• [PROBLEM TO WORK ON]: Each line of the listing that includes the string "resolution" is to be identified and copied.

------ DATA FOR THIS TASK ------

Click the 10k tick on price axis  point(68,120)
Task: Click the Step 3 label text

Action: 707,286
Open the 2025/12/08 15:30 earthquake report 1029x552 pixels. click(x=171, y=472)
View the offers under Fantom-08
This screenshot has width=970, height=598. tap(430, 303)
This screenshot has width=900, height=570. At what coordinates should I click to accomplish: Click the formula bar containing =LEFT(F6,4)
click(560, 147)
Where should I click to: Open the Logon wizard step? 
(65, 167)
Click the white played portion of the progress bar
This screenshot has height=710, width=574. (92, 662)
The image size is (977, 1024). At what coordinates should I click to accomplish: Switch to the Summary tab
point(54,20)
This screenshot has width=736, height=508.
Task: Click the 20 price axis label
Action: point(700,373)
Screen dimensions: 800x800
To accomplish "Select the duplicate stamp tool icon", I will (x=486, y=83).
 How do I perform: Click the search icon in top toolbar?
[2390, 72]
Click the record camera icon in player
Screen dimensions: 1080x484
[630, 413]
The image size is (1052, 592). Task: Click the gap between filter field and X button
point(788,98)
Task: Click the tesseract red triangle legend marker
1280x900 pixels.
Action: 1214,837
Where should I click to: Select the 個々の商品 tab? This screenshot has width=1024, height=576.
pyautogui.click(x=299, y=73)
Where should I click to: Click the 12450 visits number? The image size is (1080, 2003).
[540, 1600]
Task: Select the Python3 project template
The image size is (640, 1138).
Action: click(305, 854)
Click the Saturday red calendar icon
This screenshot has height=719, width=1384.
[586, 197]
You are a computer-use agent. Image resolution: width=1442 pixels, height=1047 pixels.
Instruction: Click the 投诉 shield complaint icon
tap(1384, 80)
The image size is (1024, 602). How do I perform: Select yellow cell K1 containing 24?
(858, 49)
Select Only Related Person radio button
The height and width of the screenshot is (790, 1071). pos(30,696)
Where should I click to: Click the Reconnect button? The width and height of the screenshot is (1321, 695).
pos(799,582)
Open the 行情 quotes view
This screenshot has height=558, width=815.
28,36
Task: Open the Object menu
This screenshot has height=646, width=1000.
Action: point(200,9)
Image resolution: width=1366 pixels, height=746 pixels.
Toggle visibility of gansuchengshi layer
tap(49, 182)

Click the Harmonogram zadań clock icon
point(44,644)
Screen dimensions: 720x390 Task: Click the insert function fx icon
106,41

------

• [EXERCISE RESULT]:
You are a computer-use agent. Image resolution: width=1442 pixels, height=1047 pixels.
Image resolution: width=1366 pixels, height=746 pixels.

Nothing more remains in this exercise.